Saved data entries
--------------------------------------------------
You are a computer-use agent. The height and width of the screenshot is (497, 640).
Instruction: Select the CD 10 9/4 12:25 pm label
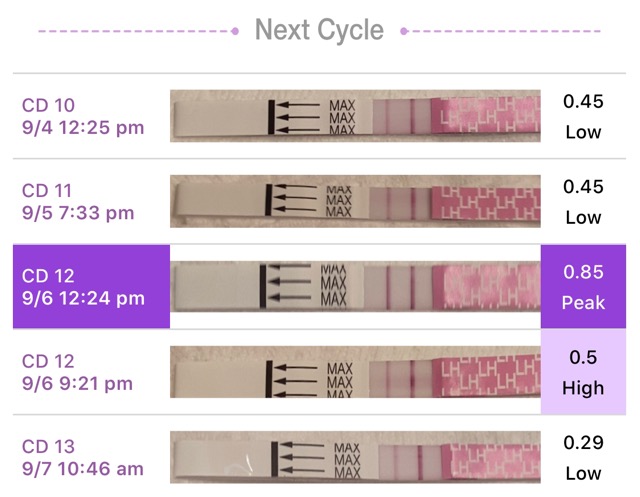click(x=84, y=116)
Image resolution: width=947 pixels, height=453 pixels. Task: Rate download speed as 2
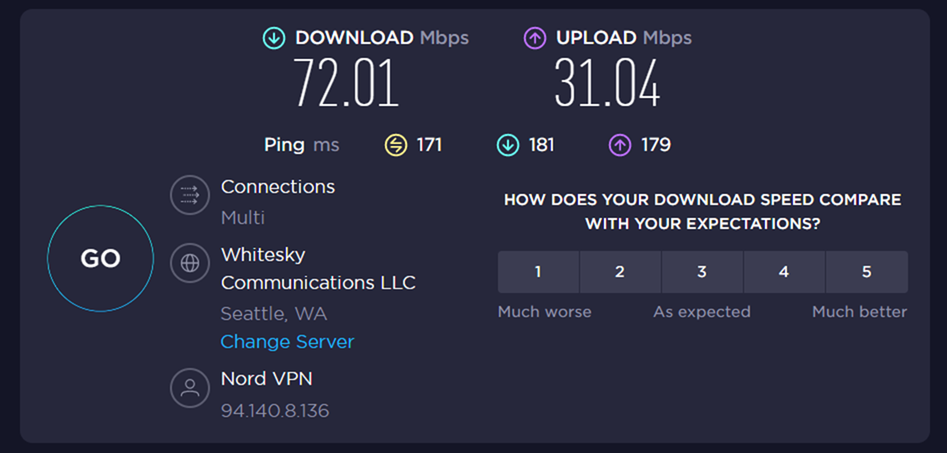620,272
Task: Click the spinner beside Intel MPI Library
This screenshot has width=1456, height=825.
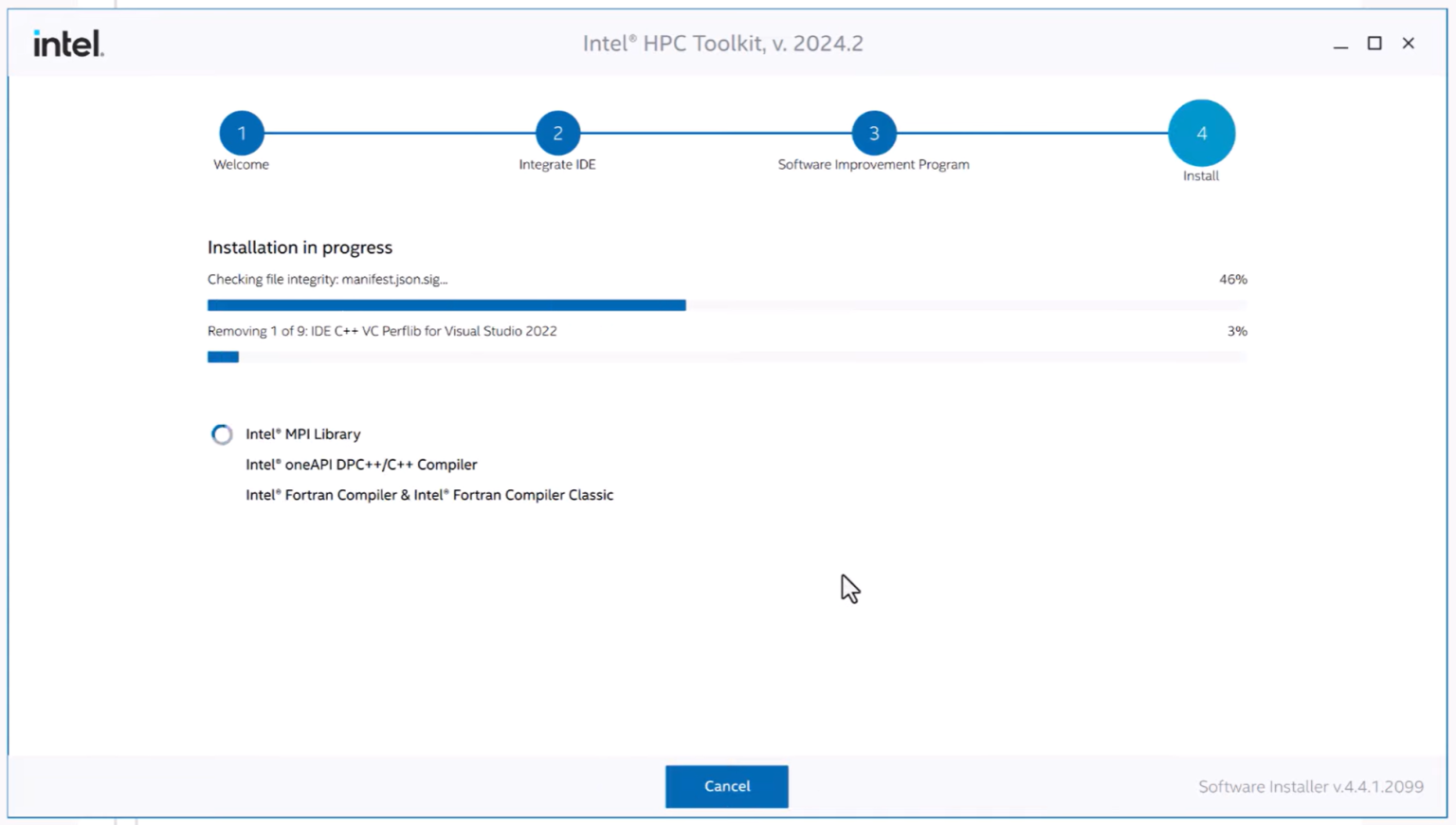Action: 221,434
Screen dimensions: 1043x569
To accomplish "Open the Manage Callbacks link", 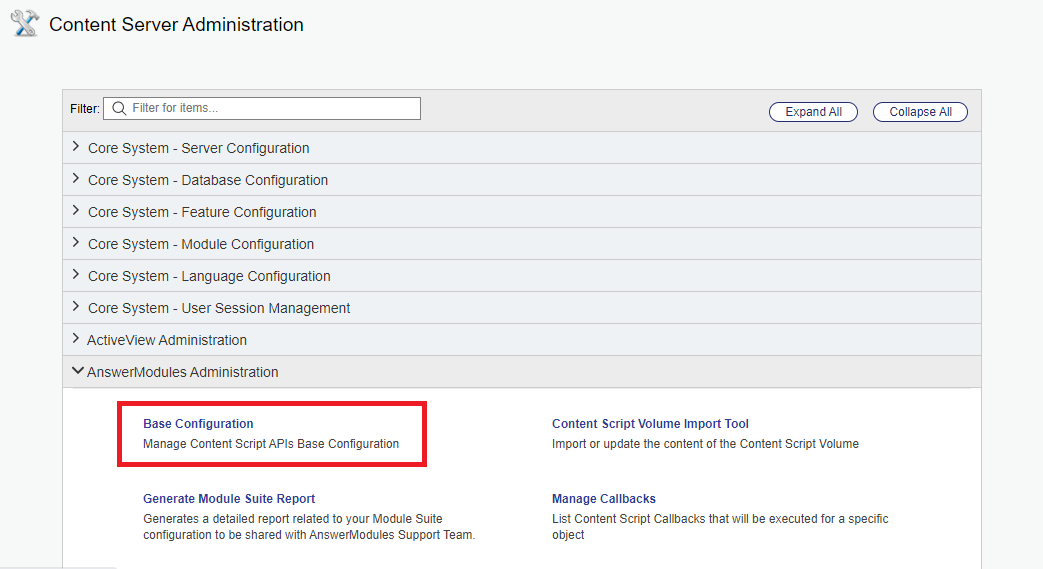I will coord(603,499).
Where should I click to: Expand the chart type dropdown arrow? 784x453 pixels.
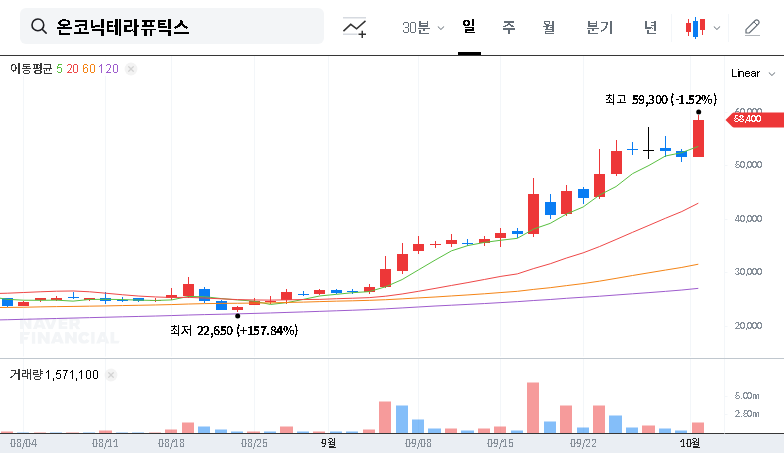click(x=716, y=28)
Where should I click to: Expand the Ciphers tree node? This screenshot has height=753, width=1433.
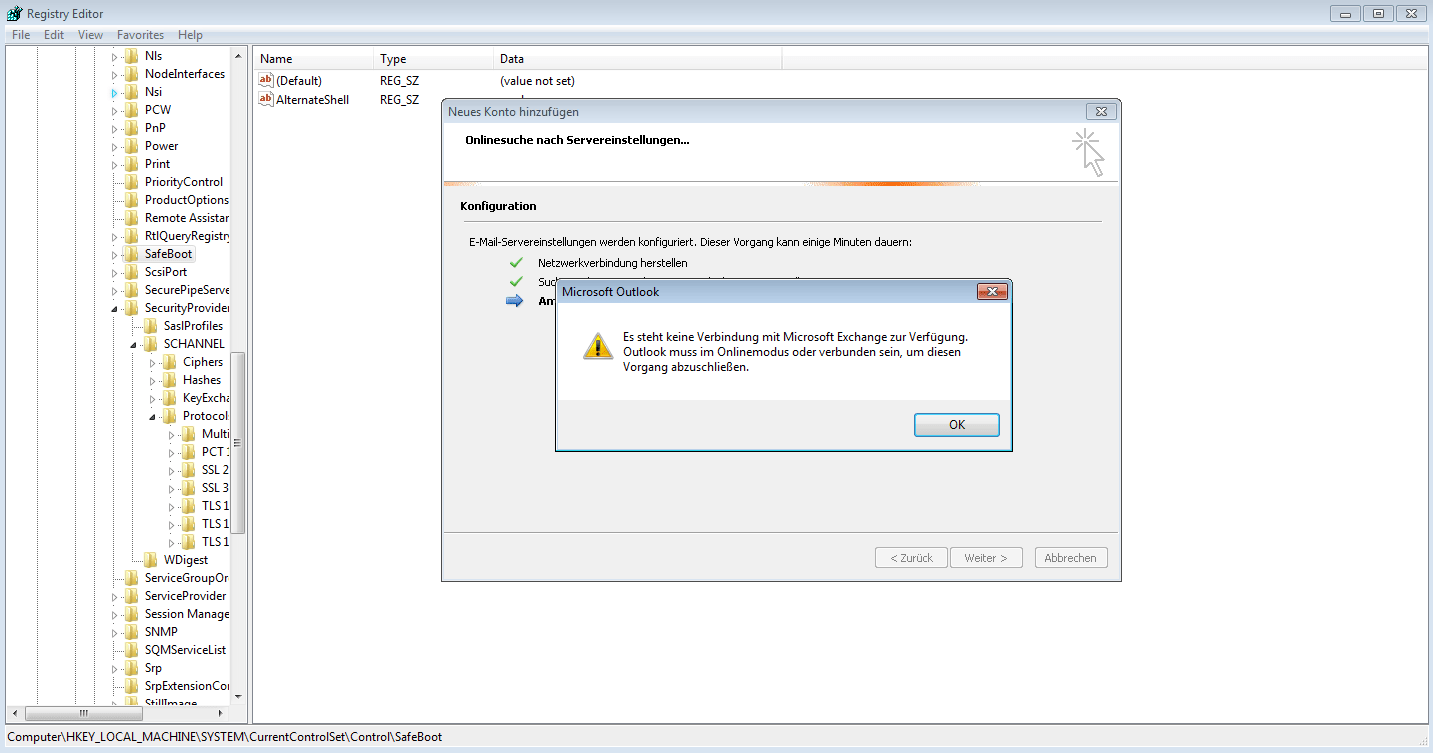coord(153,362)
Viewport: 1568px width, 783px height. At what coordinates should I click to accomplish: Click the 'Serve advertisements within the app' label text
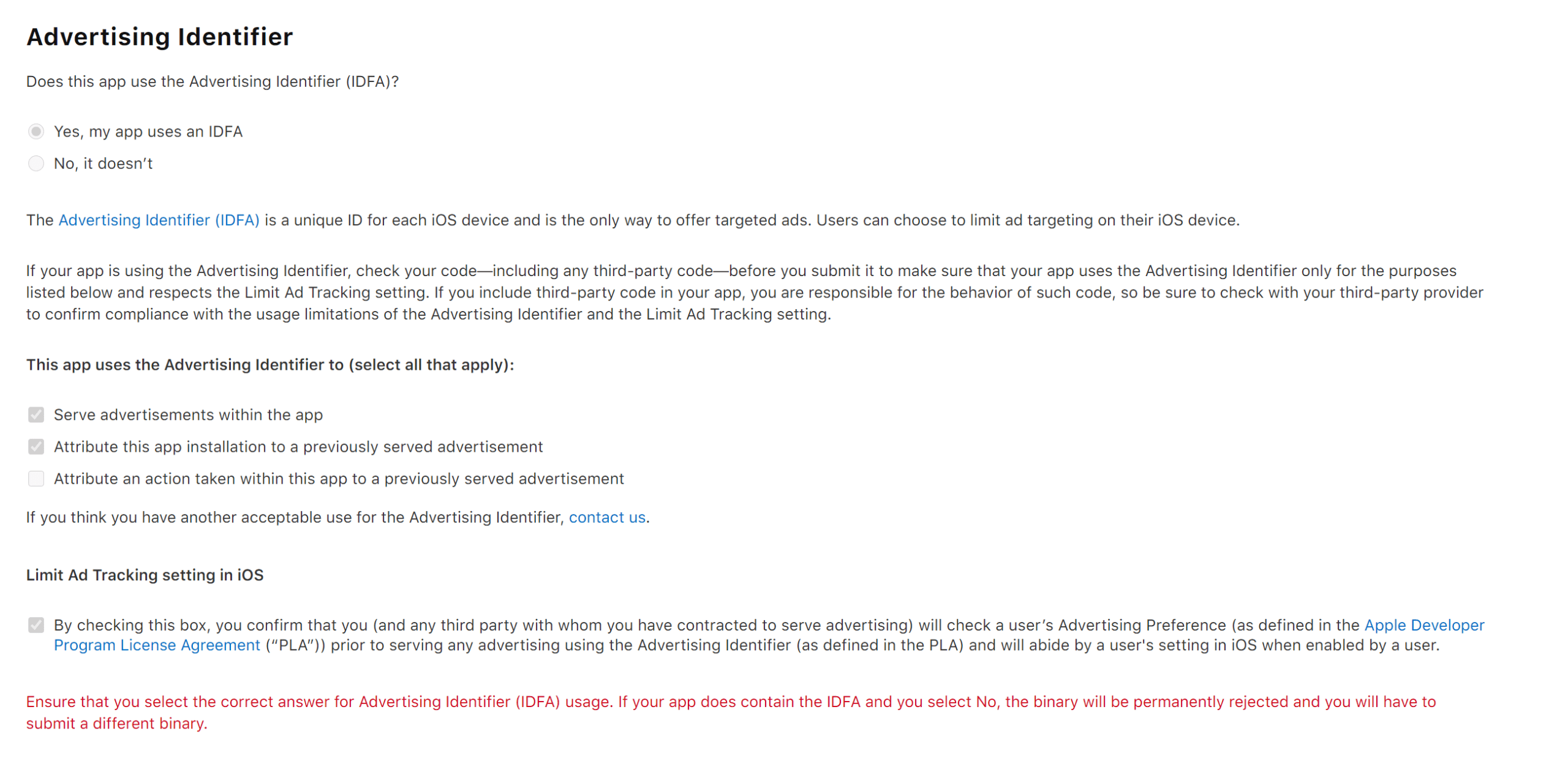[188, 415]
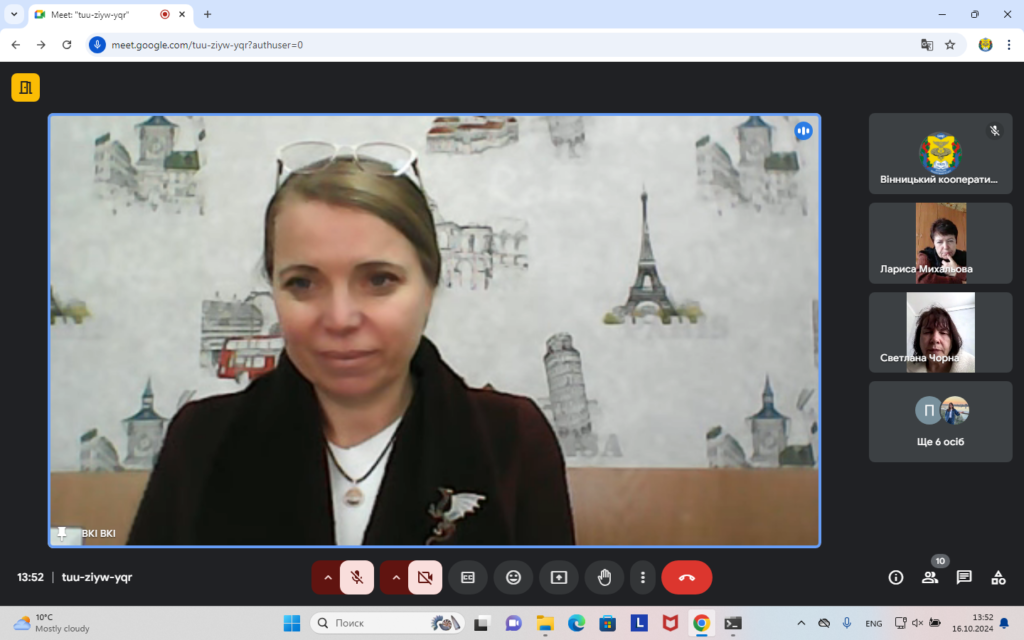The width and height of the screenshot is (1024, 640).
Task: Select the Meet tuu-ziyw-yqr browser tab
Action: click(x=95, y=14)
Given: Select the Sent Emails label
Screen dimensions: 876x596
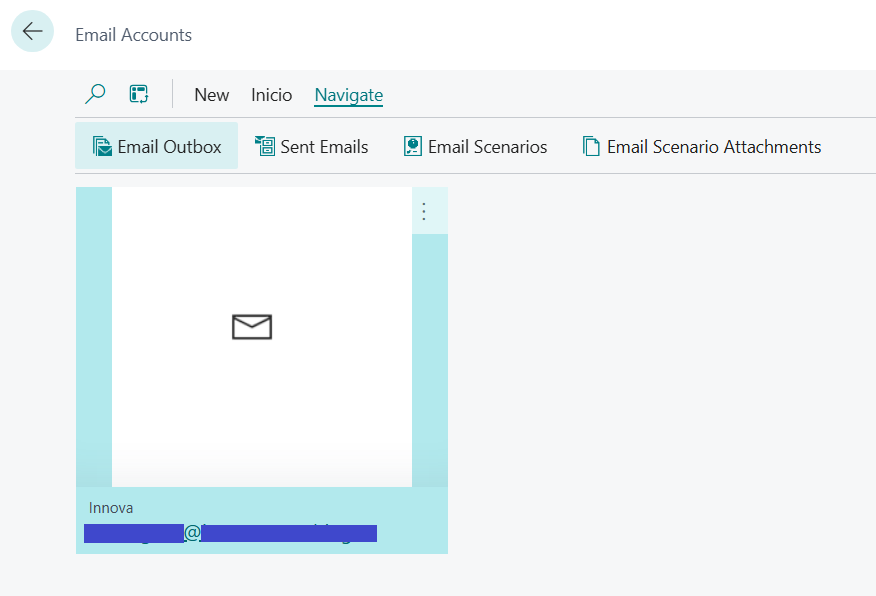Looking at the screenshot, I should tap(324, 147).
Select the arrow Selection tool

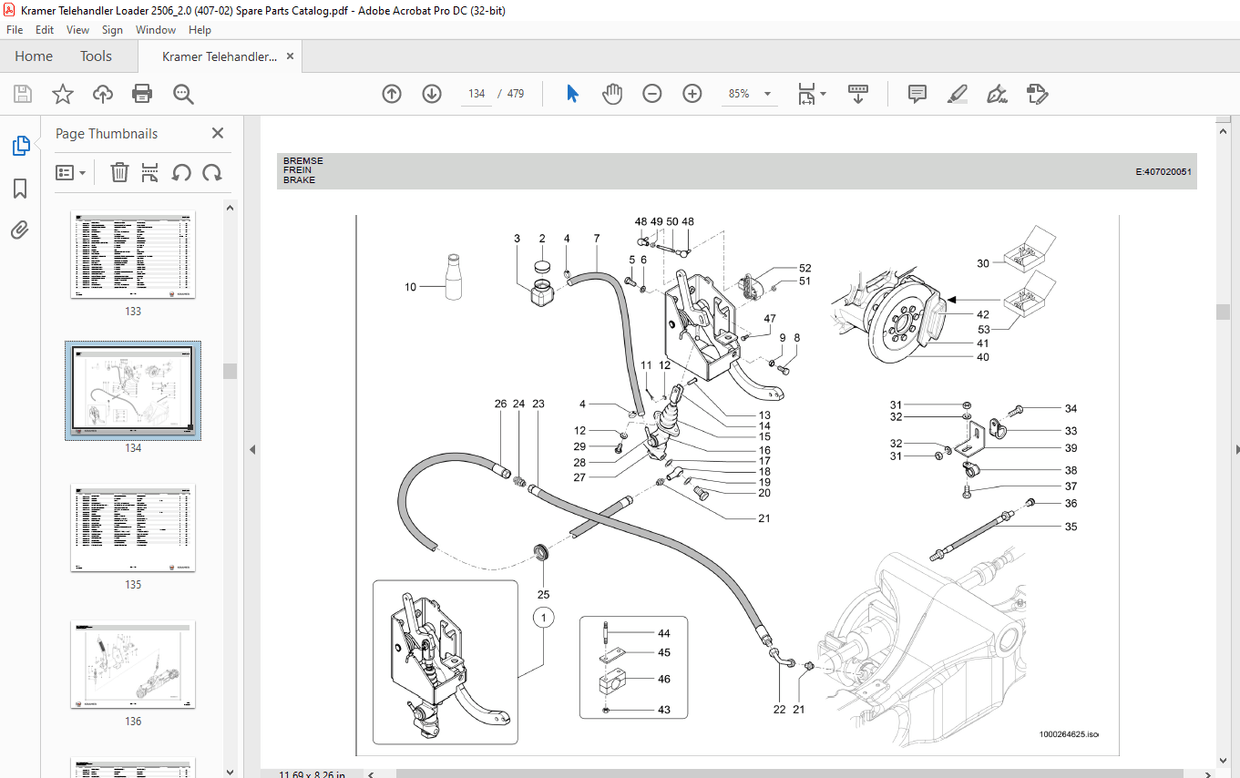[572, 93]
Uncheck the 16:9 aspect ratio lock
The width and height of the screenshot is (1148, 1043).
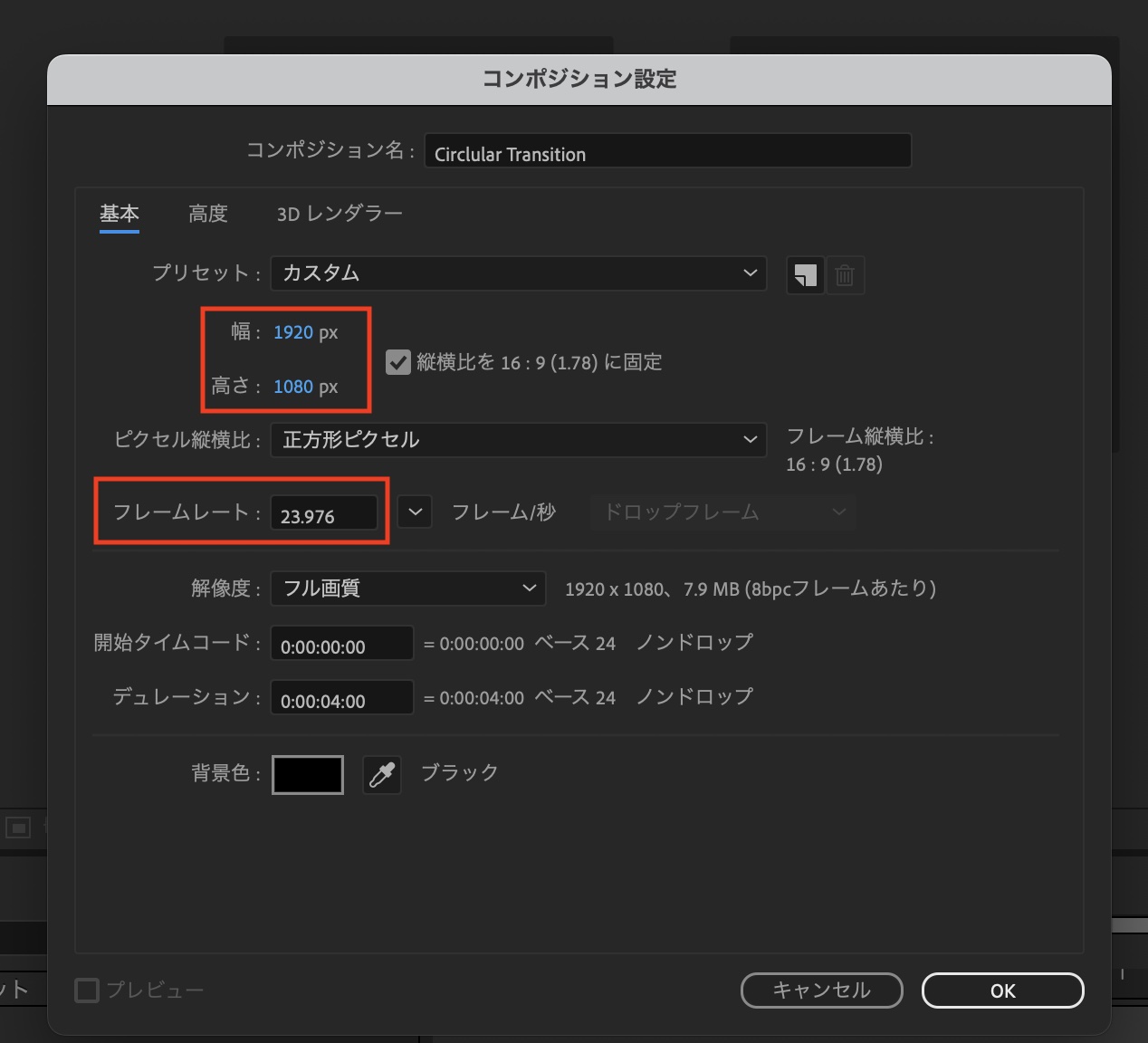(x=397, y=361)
--------------------------------------------------
Copy nothing outside the span: please output the lines from the one with "Where should I click to: Expand the chart" through the end of the entries above, and skip the pictures.

Where should I click to: Expand the chart type dropdown arrow? 784x453 pixels.
click(x=716, y=28)
Where should I click to: Expand the Ciphers tree node? This screenshot has height=753, width=1433.
coord(153,362)
Viewport: 1568px width, 783px height. At what coordinates should I click to accomplish: Click the 'Serve advertisements within the app' label text
[188, 415]
The width and height of the screenshot is (1024, 640).
Task: Select the Meet tuu-ziyw-yqr browser tab
Action: click(x=95, y=14)
Given: Select the Sent Emails label
Screen dimensions: 876x596
Looking at the screenshot, I should tap(324, 147).
Select the arrow Selection tool

[572, 93]
Uncheck the 16:9 aspect ratio lock
The width and height of the screenshot is (1148, 1043).
(x=397, y=361)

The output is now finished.